• [Task 1]: According to the committee transcript, what position does Louis Ranger hold?

• [Source text]:

Evidence of meeting #37 for Public Accounts in the 39th Parliament, 2nd Session. (The original version is on Parliament’s site, as are the minutes.) The winning word was sms.

A recording is available from Parliament.

On the agenda

MPs speaking

Also speaking

Sheila Fraser  Auditor General of Canada, Office of the Auditor General of Canada
Louis Ranger  Deputy Minister, Department of Transport
Marc Grégoire  Assistant Deputy Minister, Safety and Security, Department of Transport
Merlin Preuss  Director General, Civil Aviation, Department of Transport
Alex Smith  Committee Researcher

12:30 p.m.

Conservative

Mike Lake Conservative Edmonton—Mill Woods—Beaumont, AB

Different competencies.

12:30 p.m.

Director General, Civil Aviation, Department of Transport

Merlin Preuss

If you're in a compliance-based system, a checklist is basically all you need. “Is the tire pressure right?”, the deputy minister has asked many times. But what happens if you want to understand why you found or why it appeared that all of the tires had low pressure? That goes beyond that. It goes beyond that, to maybe something the organization isn't doing correctly. Maybe it goes to some human factors elements.

12:30 p.m.

Conservative

Mike Lake Conservative Edmonton—Mill Woods—Beaumont, AB

Regarding this integrated human resources plan, the way we typically operate, we'll come out with a report and probably ask for a timeline on that. When will that plan be ready? We need a specific date, as opposed to saying we need to—

12:30 p.m.

• [Records]:
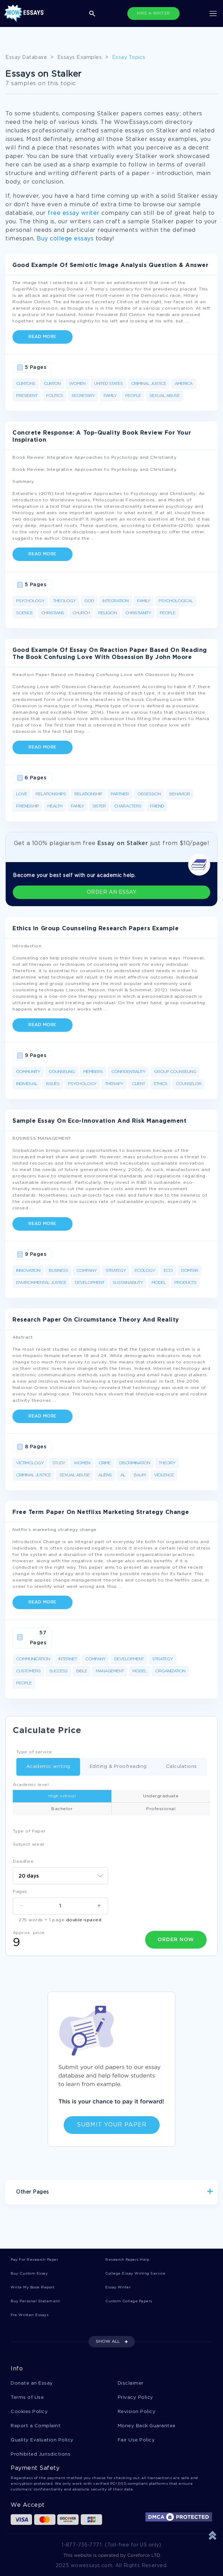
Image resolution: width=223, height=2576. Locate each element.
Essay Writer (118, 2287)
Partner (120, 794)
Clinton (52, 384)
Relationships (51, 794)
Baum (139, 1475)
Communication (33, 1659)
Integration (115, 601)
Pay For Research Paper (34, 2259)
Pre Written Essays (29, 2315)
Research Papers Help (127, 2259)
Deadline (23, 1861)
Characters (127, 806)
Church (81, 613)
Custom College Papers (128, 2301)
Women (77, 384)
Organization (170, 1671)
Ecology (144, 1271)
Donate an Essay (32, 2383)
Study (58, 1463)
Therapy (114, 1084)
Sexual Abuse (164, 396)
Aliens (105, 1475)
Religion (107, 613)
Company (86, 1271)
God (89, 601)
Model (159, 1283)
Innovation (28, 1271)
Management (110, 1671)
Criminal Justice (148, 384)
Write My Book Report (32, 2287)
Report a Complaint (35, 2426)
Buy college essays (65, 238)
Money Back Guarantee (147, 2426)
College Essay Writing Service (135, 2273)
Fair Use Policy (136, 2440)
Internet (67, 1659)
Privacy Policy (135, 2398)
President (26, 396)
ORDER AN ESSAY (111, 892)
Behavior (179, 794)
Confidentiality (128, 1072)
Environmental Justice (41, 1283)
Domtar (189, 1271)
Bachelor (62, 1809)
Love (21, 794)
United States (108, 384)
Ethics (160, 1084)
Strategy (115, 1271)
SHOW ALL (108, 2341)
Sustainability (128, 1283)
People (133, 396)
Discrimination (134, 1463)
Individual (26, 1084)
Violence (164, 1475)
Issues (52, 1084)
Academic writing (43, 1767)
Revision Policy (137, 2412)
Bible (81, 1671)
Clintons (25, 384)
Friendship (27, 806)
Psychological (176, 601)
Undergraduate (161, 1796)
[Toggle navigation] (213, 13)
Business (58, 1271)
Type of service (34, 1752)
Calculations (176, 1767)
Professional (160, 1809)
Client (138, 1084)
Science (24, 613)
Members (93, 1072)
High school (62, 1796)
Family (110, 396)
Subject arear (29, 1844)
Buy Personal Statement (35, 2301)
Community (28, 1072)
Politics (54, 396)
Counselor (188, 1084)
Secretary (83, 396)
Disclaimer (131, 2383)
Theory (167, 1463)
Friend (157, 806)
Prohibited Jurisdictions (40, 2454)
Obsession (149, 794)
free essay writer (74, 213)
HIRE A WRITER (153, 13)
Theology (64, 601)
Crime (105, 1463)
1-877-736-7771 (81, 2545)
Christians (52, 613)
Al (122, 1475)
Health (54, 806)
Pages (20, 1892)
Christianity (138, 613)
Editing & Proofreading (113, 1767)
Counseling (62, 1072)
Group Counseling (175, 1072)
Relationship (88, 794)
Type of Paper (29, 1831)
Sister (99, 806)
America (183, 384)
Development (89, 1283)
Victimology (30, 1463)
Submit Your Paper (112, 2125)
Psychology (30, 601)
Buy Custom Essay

• [Task 2]: Rewrite the rows, from the line containing "Domtar (189, 1271)" through the last of the rows, so that "Counseling" becomes "Guidance" and nothing else changes.

• [Task output 1]: Deputy Minister, Department of Transport

• [Task output 2]:
Domtar (189, 1271)
Bachelor (62, 1809)
Love (21, 794)
United States (108, 384)
Ethics (160, 1084)
Strategy (115, 1271)
SHOW ALL (108, 2341)
Sustainability (128, 1283)
People (133, 396)
Discrimination (134, 1463)
Individual (26, 1084)
Violence (164, 1475)
Issues (52, 1084)
Academic writing (43, 1767)
Revision Policy (137, 2412)
Bible (81, 1671)
Clintons (25, 384)
Friendship (27, 806)
Psychological (176, 601)
Undergraduate (161, 1796)
[Toggle navigation] (213, 13)
Business (58, 1271)
Type of service (34, 1752)
Calculations (176, 1767)
Professional (160, 1809)
Client (138, 1084)
Science (24, 613)
Members (93, 1072)
High school (62, 1796)
Family (110, 396)
Subject arear (29, 1844)
Buy Personal Statement (35, 2301)
Community (28, 1072)
Politics (54, 396)
Counselor (188, 1084)
Secretary (83, 396)
Disclaimer (131, 2383)
Theory (167, 1463)
Friend (157, 806)
Prohibited Jurisdictions (40, 2454)
Obsession (149, 794)
free essay writer (74, 213)
HIRE A WRITER (153, 13)
Theology (64, 601)
Crime (105, 1463)
1-877-736-7771 (81, 2545)
Christians (52, 613)
Al (122, 1475)
Health (54, 806)
Pages (20, 1892)
Christianity (138, 613)
Editing & Proofreading (113, 1767)
Guidance (62, 1072)
Group Guidance (175, 1072)
Relationship (88, 794)
Type of Paper (29, 1831)
Sister (99, 806)
America (183, 384)
Development (89, 1283)
Victimology (30, 1463)
Submit Your Paper (112, 2125)
Psychology (30, 601)
Buy Custom Essay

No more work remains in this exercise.